Desde luego, con tales antecedentes soy ya el lector ideal de este relato. O así quiero pensarlo porque bien pude ser cualquiera de los tres jóvenes que lo protagonizan. Sin embargo, bien visto este relato, cualquiera es su lector ideal. No hace falta haber pasado por las desventuras del latinoamericano desterrado en España para ser lectores propicios de Quién recuerda a Doña Olvido: quienquiera que haya alguna vez estado en el cenagal de la no pertenencia (¿y quién no lo ha estado?) sabrá reconocerse en estos personajes que amenazan y son amenazados.
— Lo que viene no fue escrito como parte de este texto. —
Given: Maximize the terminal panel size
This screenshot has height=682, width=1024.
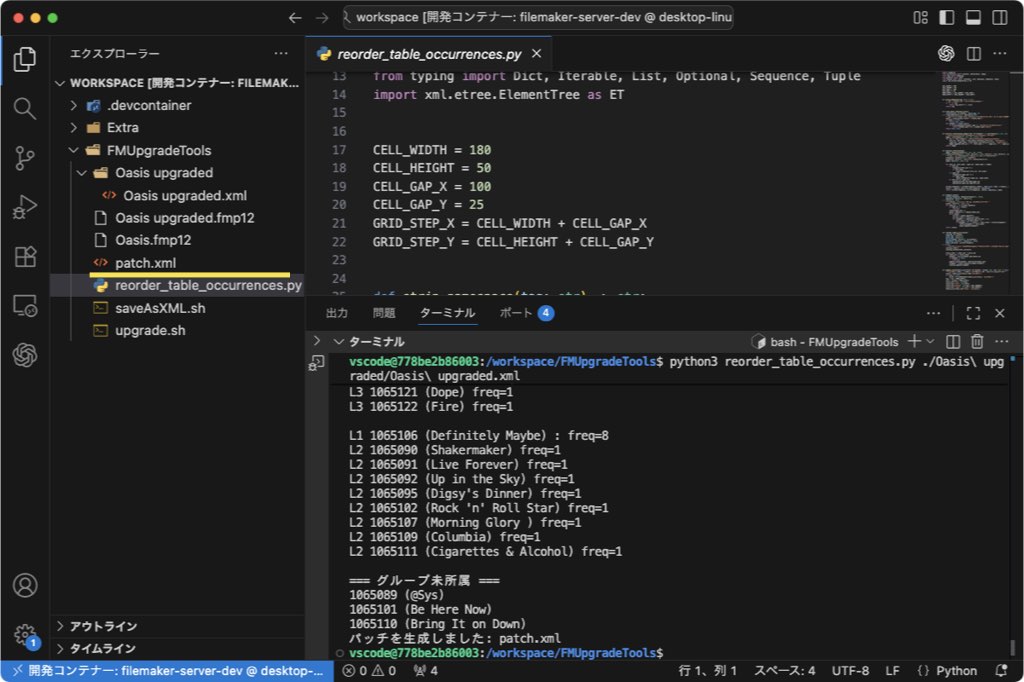Looking at the screenshot, I should point(973,313).
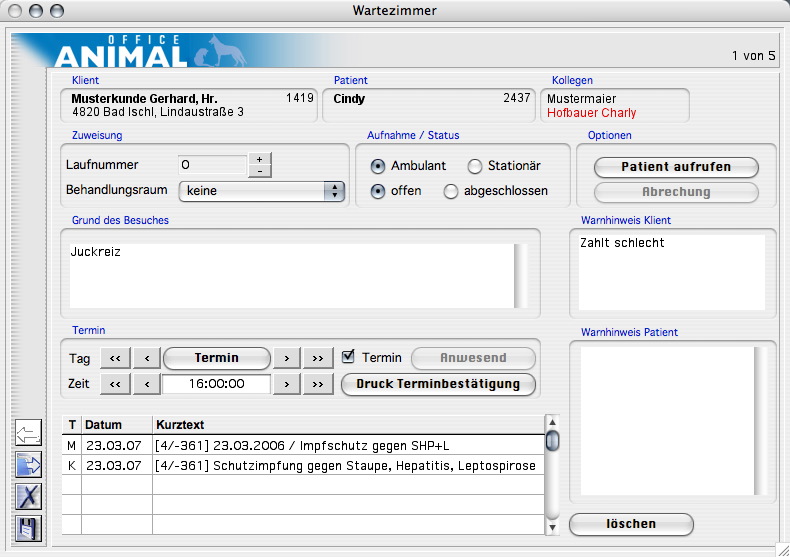Click the Patient aufrufen button
Viewport: 790px width, 557px height.
click(676, 167)
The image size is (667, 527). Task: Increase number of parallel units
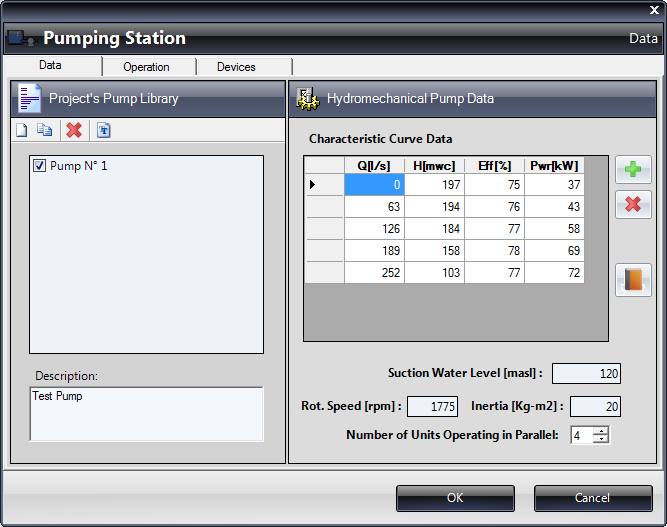[600, 431]
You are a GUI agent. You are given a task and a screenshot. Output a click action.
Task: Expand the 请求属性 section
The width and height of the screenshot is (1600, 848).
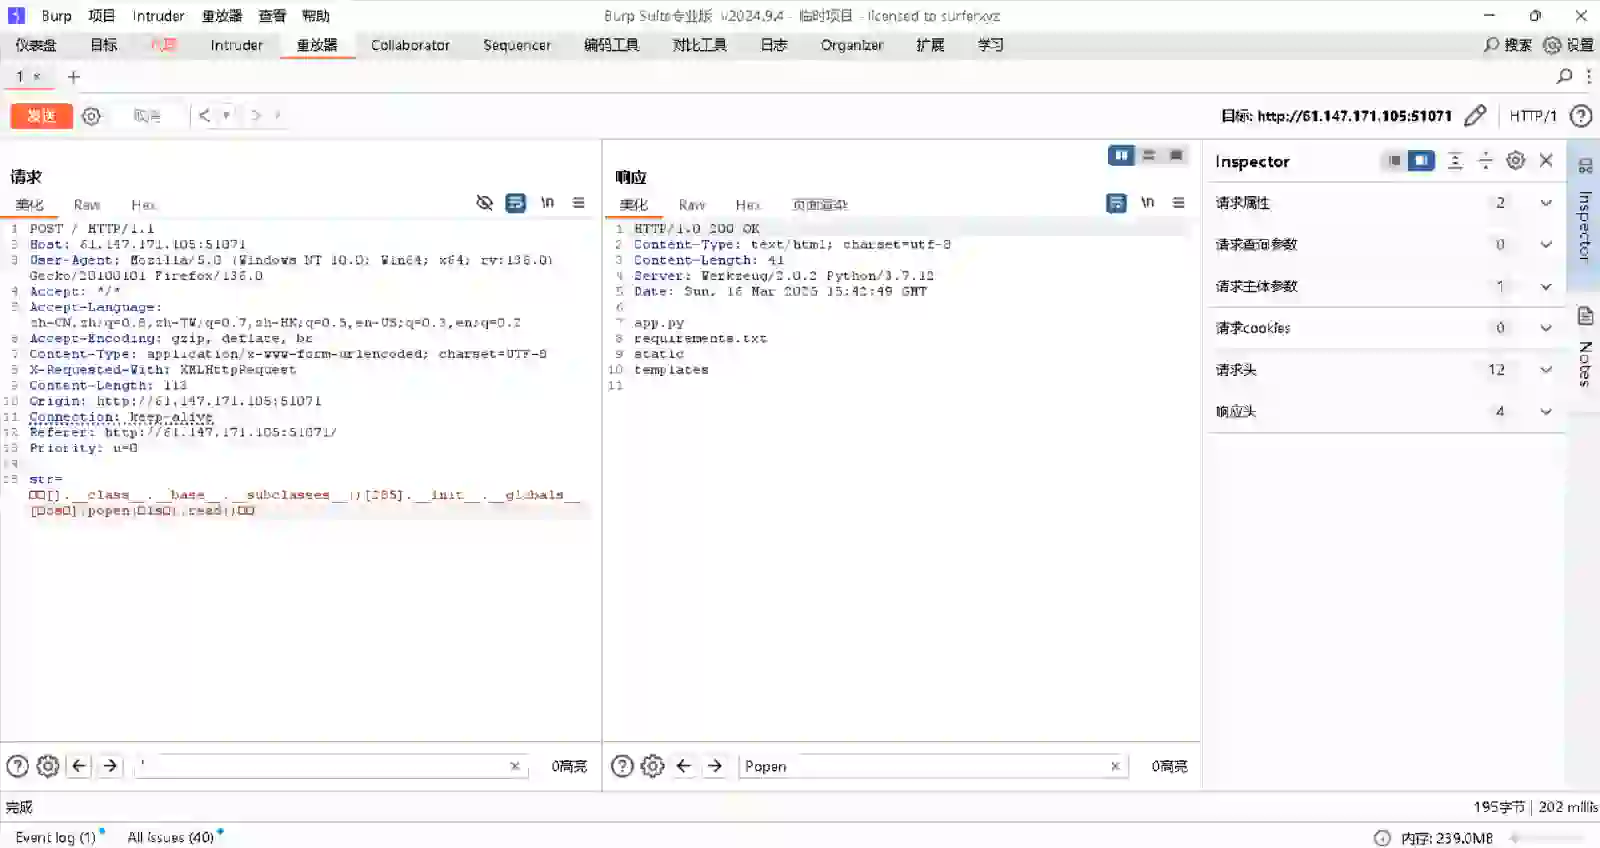coord(1545,203)
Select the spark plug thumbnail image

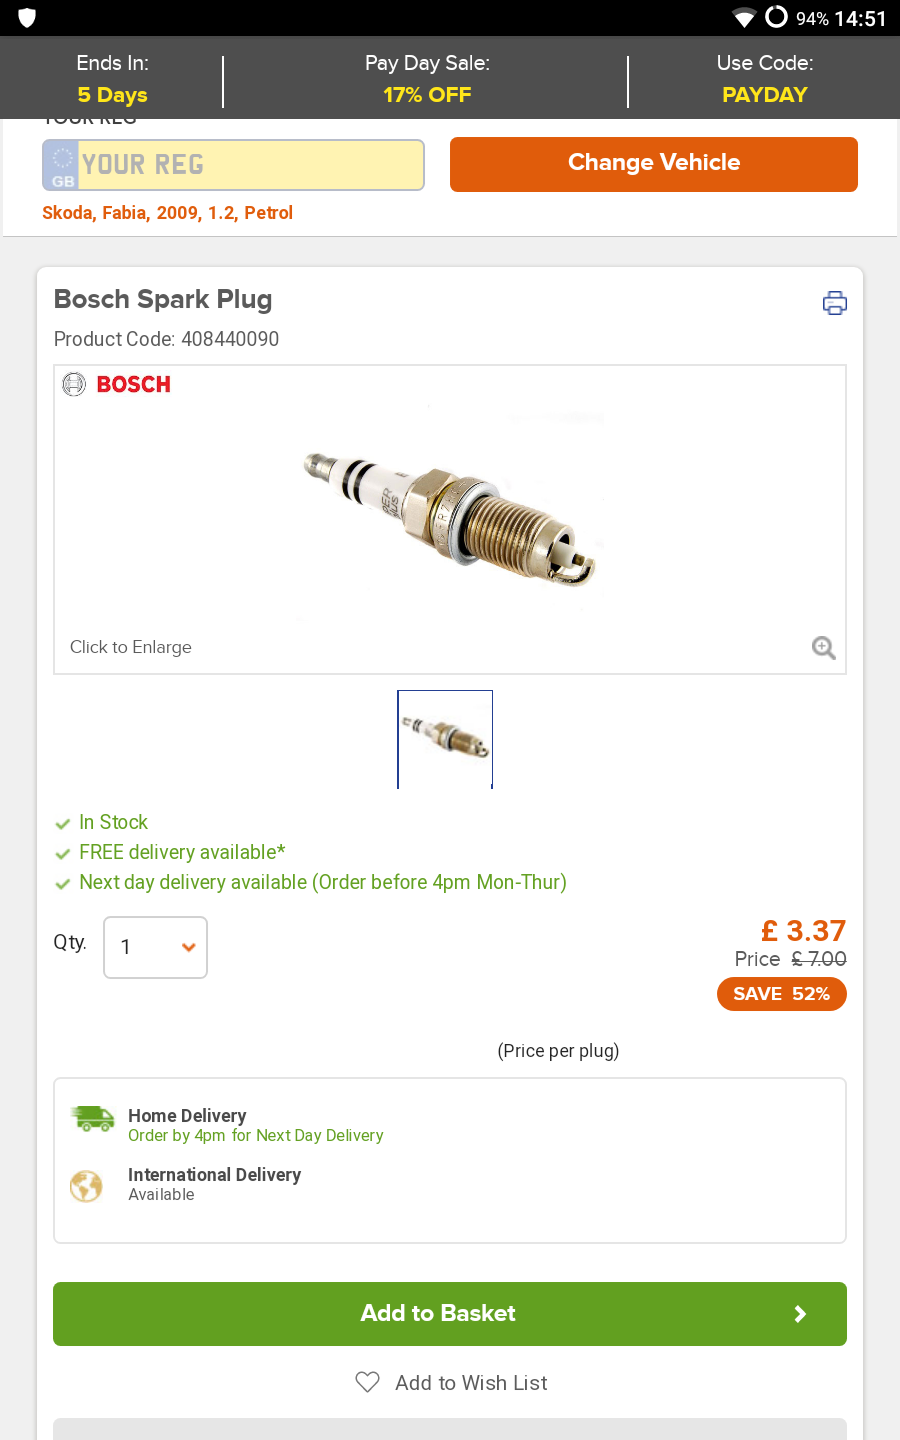tap(445, 738)
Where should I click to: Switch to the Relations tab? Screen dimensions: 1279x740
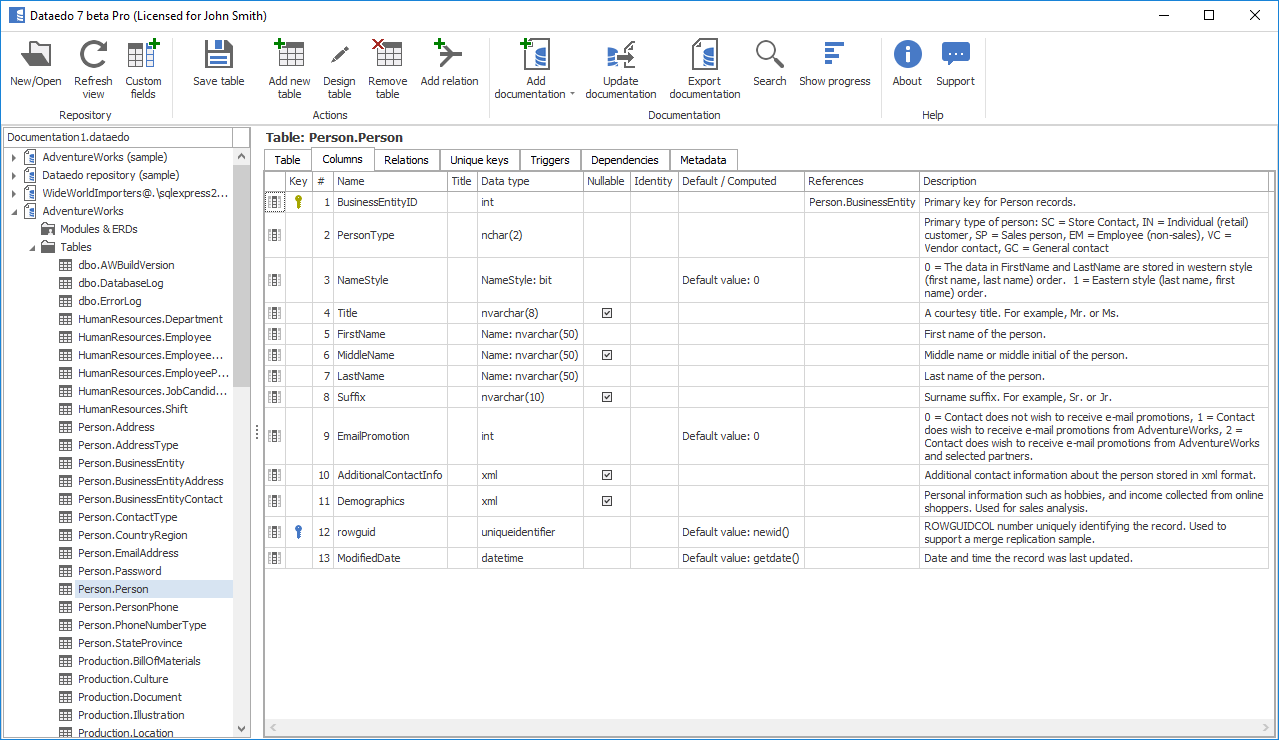pyautogui.click(x=406, y=160)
Parejamente (y esto es lo más duro) cualquiera que haya pisado esta tierra sabrá también reconocerse, aunque no lo acepte jamás del todo, en la solitaria mujer que, como la Cañizares de Cervantes, lucha a brazo partido contra sus propios demonios, contra su inminente locura, contra la resignación a asumir la soledad como un signo de nuestros tiempos, de todos los tiempos l

Quién recuerda a Doña Olvido, de Adrián Curiel Rivera. Axial / Colofón, México, 2012.